Aim of the task: Copy out the data lines exactly, starting at the line containing "Viewport: 1568px width, 481px height." and ending at the line containing "Click the Twitter", with both of those lines included.
*** Data ***
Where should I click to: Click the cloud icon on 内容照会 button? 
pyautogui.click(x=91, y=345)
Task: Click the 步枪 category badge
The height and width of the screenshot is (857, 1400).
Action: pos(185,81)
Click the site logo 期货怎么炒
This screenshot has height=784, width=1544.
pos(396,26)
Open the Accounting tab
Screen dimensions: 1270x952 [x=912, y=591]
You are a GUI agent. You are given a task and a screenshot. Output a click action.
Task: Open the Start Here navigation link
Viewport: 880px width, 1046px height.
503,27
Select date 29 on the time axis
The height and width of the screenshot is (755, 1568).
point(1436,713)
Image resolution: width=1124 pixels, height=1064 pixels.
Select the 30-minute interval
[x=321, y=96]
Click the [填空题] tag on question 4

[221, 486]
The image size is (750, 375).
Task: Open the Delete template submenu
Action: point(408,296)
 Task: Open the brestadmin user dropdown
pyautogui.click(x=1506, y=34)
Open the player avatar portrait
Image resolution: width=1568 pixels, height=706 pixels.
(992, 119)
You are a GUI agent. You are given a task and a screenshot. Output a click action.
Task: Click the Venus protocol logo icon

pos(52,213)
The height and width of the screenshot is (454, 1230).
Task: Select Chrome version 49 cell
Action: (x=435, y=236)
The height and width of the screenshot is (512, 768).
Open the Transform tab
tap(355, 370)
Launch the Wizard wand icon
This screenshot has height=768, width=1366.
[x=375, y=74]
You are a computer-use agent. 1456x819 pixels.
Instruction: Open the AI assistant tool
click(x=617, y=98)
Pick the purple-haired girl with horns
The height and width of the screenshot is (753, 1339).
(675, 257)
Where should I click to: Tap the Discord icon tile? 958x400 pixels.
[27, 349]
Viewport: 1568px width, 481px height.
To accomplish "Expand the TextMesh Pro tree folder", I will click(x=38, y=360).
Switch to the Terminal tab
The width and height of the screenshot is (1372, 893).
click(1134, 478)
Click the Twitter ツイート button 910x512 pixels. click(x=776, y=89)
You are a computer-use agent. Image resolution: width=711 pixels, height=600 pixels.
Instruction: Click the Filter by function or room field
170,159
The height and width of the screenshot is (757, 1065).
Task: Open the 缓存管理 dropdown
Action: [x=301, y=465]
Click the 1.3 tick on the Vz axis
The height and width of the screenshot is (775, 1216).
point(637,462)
***
Reply:
Viewport: 1568px width, 481px height.
To accomplish "Expand the TextMesh Pro tree folder", I will click(x=38, y=360).
Switch to the Terminal tab
The width and height of the screenshot is (1372, 893).
click(1134, 478)
Click the Twitter ツイート button 910x512 pixels. click(x=776, y=89)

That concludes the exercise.